Chapter 11

Màu nền
Font chữ
Font size
Chiều cao dòng


Ara merasakan seseorang menepuk-nepuk pipinya.

“Hei, bangunlah!”

Panggilan itu terdengar berulang-ulang, kembali diselingi dengan tepukkan di pipi.

“Hei, bangunlah!”

Lagi, kali ini terdengar lebih keras.

Ara mengerang lirih. Mencoba membuka mata, segera ia diserang rasa sakit di sekujur tubuh. Rasanya pegal, sakit, pening, ah, entahlah. Semua terasa bercampur jadi satu. Di kaki, di badan, di tangan, di kepala, di semuanya.

“Kau tak apa-apa?”

Ara kembali mencoba membuka mata demi untuk menatap seraut wajah kelelahan yang kini berada tepat di depan wajahnya. Lelaki yang tadi, yang ia temui ketika ...

“Oh, syukurlah. Akhirnya kau membuka mata.” Ia berujar lega seraya beranjak mengambil sesuatu dan selanjutnya Ara merasakan tetesan air segar pada bibirnya. Rupanya lelaki itu menyuapinya air dari botol kecil yang ia bawa.

Setelah merasakan kerongkongannya dilewati air, perlahan Ara merasakan tubuhnya sedikit bertenaga. Ia menggeliat pelan, lalu berusaha bangkit. Lelaki itu tak tinggal diam. Dengan cekatan ia membantu Ara duduk.

Ara menatapnya bingung. Lelaki itu meniup poninya sendiri dengan kesal.

“Jangan katakan kalau kau lupa dengan apa yang terjadi. Aku malas menjelaskannya. Jadi ingat-ingatlah sendiri,” ucapnya ketus.

“Aku ingat,” ucap Ara cepat, namun lirih.

“Syukurlah. Dan kau masih ingat namaku, kan?”

Ara kembali menatap lelaki di sampingnya dengan seksama.

“Zach,” jawabnya.

“Good.” Lelaki itu menjawab pendek seraya beringsut menjauhi Ara, kemudian menyandarkan punggungnya di dinding batu.

“Aku sudah memeriksa tubuhmu, dan bersyukurlah, tak ada yang patah. Hanya keningmu yang sedikit berdarah. Itupun sudah kuberi plester luka,” lelaki itu kembali berujar.

Dan seketika Ara mendelik.

“Memeriksa? Tubuhku?” Ia berucap tak percaya seraya meraba keningnya yang ternyata sudah tertutup plester. Zach hanya mengangkat bahu cuek.
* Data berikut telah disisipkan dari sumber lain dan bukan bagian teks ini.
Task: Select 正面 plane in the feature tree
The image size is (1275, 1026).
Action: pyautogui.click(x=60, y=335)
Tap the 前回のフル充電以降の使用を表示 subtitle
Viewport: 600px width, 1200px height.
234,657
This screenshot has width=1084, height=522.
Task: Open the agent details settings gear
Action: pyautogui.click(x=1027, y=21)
“Aku harus melakukannya. Hanya ingin memastikan bahwa kau baik-baik saja. Tak lebih. Ah, sudahlah. Makanlah dulu buah-buahan itu agar kau segera punya tenaga dan kita bisa meninggalkan tempat ini.” Lelaki itu menunjuk ke arah setumpuk buah-buahan di samping Ara dengan dagunya. Gadis itu menatap tumpukkan buah di sampingnya dengan takjub.

“Kapan kau mendapatkan buah-buahan ini? Apa kau membawanya?”

“Aku mencarinya. Ketika kau tak sadarkan diri, aku berkeliling dan mencoba mencari buah liar.”

“Apa?” Ara kembali mendelik.
“Maksudmu, kau meninggalkanku ketika aku jatuh pingsan, sendirian? Bagaimana jika aku dimakan hewan buas?” Ia protes.

Zach terkekeh. “Intinya kan sekarang kau masih utuh dan hidup. Selesai,” jawabnya. “Makanlah.”

Ara menggigit bibirnya kesal. Namun setelah dipikir-pikir lagi, tak ada gunanya ia bersikap seperti itu. Toh pemuda di hadapannya ini telah menyelamatkan nyawanya, merawat lukanya, dan bahkan mencarikan makanan untuknya.

“Siapa namamu?”

“Ara.” Ara menjawab tanpa perlu berpikir lama.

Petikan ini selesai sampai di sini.